Pierre Felix Bourdieu (solda)

Felsefe üzerine çalışmalar yapmaya başlayan Bourdieu, Marksist düşüncede bir felsefeci olan Lous Althusser ile birlikte çalışır. Epistemoloji ve bilim tarihi üzerine yoğunlaşır. Kendisini, egemen bilimsel akımın karşısına konumlandırır. Düşünür, kısa süre içerisinde bilimsel bağlamda adından söz ettirmeyi başarır. Bourdieu’nün felsefe alanındaki başarısı aniden sosyal bilimler alanına doğru evrilmeye başlar. Bourdieu’nun sosyolojiye başlaması, zorunlu askerlik sebebiyle Cezayir’de bulunduğu yıllar içerisinde gerçekleşir.

Pierre Bourdieu  Okuduğu Okulda Öğretmenlik Yılları

Pierre Bourdieu okuduğu lisede öğretmenlik yaptığı günlerden, 1954

1955 yılında Fransız ordusuna alınan Bourdieu, Cezayir Bağımsızlık Savaşı’nın (1956-1962) doruğa ulaştığı bir dönemde, üç yıllığına bu ülkeye askeri görevli olarak gönderilir. Cezayir Üniversitesi’nde 1958-1961 yılları arasında akademik bir pozisyonda çalışan Bourdieu, Fransa’nın Cezayir Şubesi olan Demografik, Ekonomik ve Sosyal Araştırmalar Derneği’nin desteklediği bir akademik grupta bilimsel araştırmalar yönetmeye başlar.

Cezayir ona önemli bir çalışma sahası sunar ve Kabil köylüleri üzerinde yaptığı antropolojik çalışma, sosyolojik kuramının temellerini atma fırsatı verir. Bourdieu’nun Cezayir’de yapmış olduğu alan çalışması, onun sosyolojiye en özgün katkısı olan habitus, alan, sermaye ve strateji gibi kavramlarının üretiminin de kökenidir. 1958 yılında Cezayirliler üzerine sosyolojik gözlemlerini içeren ilk kitabını Sociology of Algeria’yı (Cezayir Sosyolojisi) burada yayınlar.

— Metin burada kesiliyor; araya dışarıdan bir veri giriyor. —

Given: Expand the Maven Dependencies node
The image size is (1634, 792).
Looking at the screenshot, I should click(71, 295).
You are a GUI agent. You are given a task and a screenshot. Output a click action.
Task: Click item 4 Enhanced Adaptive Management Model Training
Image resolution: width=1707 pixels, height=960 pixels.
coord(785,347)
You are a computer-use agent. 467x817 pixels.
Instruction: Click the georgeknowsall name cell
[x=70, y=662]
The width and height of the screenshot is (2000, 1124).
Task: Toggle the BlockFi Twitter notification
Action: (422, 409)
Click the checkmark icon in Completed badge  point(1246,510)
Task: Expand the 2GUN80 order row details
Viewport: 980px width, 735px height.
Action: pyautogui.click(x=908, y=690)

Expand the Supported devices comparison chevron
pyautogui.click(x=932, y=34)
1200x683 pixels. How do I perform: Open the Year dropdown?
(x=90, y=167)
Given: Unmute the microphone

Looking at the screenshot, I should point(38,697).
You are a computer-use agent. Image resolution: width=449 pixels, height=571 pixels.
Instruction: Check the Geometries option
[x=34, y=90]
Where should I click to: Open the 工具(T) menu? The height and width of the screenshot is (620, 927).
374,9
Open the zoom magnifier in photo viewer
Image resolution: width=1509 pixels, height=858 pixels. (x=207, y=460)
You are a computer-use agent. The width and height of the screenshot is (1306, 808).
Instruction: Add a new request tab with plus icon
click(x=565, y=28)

Pierre Bourdieu'nun Cezayir'de bulunduğu yıllarda çektiği fotoğraf

Pierre Bourdieu’nun Cezayir’de bulunduğu yıllarda çektiği fotoğraflardan

Bourdieu, Cezayir’den döndükten sonra sosyolojiye de kesin bir dönüş yapmıştır. 1964 yılında Paris’teki École des Hautes Études en Sciences Sociales’in müdürlüğüne getirilen Bourdieu, 1968 yılında bir araştırma merkezi kurar. 1975 yılında ise Actes de la Recherche en Sciences Sociales isimli bir akademik dergi çıkarır. Yine bu dönemlerde sembolik güç, sosyal eşitsizlik gibi konulara odaklanan bir araştırma grubu oluşturur.

1970’li yıllardan sonra yapısalcı objektivizm ve inşacı sübjektivizm arasındaki zıtlığı ortaya çıkarmanın yollarını araştırdığı ve kendi paradigmasını geliştirdiği dönemde, sanatı, ritüeli, akrabalığı, inancı, bilimi, entelektüelleri, dili, sosyal sınıfları ve politik kurumları kapsayan çeşitli çalışmalara yoğunlaşır. Bourdieu bu düşüncelerini ilk kez 1972 yılında, Outline of a Theory of Practice (Bir Pratik Teorisi İçin Taslak) isimli eserinde dile getirir.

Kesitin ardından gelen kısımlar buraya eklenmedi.